La Suisse « compte beaucoup de malades mentaux », déclarait drôlement le collectionneur Gérard A. Schreiner dans un film que lui consacre Bruno Decharme ; « peut-être à cause des montagnes… l’horizon est trop petit ! » Nul doute que la remarquable exposition « Art brut » dégage pour sa part largement nos horizons. Dans sa préface au catalogue, Bruno Decharme, le collectionneur érudit et cinéaste (il fut assistant de Jacques Tati), à qui l’on doit la donation au Musée national d’art moderne du Centre Pompidou d’un millier d’œuvres dont une partie est ici présentée, l’affirme avec force : il faut considérer l’art brut « comme une question et non comme une catégorie ».

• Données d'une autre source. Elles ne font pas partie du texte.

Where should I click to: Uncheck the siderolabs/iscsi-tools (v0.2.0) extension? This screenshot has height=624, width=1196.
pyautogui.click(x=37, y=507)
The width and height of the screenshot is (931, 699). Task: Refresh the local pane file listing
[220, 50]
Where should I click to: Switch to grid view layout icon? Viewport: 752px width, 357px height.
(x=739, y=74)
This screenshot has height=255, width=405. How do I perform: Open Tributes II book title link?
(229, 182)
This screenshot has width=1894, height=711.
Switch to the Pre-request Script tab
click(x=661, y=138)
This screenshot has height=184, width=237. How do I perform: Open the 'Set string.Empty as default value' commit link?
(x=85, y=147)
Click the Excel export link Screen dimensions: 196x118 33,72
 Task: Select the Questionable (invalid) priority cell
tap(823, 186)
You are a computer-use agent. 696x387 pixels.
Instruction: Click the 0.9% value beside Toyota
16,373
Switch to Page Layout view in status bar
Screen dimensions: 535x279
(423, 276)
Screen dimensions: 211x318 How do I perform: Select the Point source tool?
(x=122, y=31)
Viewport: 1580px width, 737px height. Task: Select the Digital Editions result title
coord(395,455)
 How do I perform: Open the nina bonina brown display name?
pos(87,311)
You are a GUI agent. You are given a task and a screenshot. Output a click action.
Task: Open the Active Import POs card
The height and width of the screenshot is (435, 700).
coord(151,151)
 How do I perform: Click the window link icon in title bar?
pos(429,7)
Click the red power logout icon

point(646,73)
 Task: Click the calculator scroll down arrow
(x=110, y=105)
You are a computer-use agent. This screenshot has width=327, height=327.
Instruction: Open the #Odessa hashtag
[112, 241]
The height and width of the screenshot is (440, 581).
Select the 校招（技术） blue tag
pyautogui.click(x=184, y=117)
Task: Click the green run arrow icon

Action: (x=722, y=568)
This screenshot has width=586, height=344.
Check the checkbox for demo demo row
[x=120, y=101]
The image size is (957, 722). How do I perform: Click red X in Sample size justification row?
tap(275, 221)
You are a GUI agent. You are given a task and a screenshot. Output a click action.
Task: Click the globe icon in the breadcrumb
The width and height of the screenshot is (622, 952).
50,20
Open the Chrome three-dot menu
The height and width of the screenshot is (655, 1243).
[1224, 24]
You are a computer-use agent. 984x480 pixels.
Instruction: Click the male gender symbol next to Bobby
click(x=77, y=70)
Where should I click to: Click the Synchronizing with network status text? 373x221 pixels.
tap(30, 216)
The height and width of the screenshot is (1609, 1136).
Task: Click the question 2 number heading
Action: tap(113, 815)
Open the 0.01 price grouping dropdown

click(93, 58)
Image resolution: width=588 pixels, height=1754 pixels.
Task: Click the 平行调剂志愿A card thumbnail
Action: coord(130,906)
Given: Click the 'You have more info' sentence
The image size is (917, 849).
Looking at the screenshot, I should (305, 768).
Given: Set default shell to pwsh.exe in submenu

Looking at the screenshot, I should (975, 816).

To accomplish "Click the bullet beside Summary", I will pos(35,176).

Cessons donc un instant de répertorier et de classer : ceci est de l’art, cela n’en est pas. Réservons à d’autres approches les questions de nomenclatures, généalogies et taxinomies classificatoires même si les mises en perspective historiques et géographiques, les indications bio-bibliographiques des artistes, les chronologies diverses, les vidéos mettant en scène et en acte les artistes, sont ici impeccablement présentées pour qui souhaite s’en informer au-delà de l’éblouissement et de l’émotion que ces œuvres suscitent en nous. Antonin Artaud, raillant la lourdeur de certains doctes avis portés sur ses dessins et « totems d’êtres » (a-t-il seulement étudié le dessin …?) vociférait déjà : « Nous avons une taie sur l’œil du fait que notre vision oculaire actuelle est déformée, réprimée, opprimée. » Cessons de craindre ce qu’il nommait un « élargissement véritable de la réalité ». Réapprenons à voir et entendre les dessins, sculptures, assemblages et tentures, broderies et peintures, masques, mosaïques, totems et parchemins qui se dressent ici et nous appellent et nous parlent.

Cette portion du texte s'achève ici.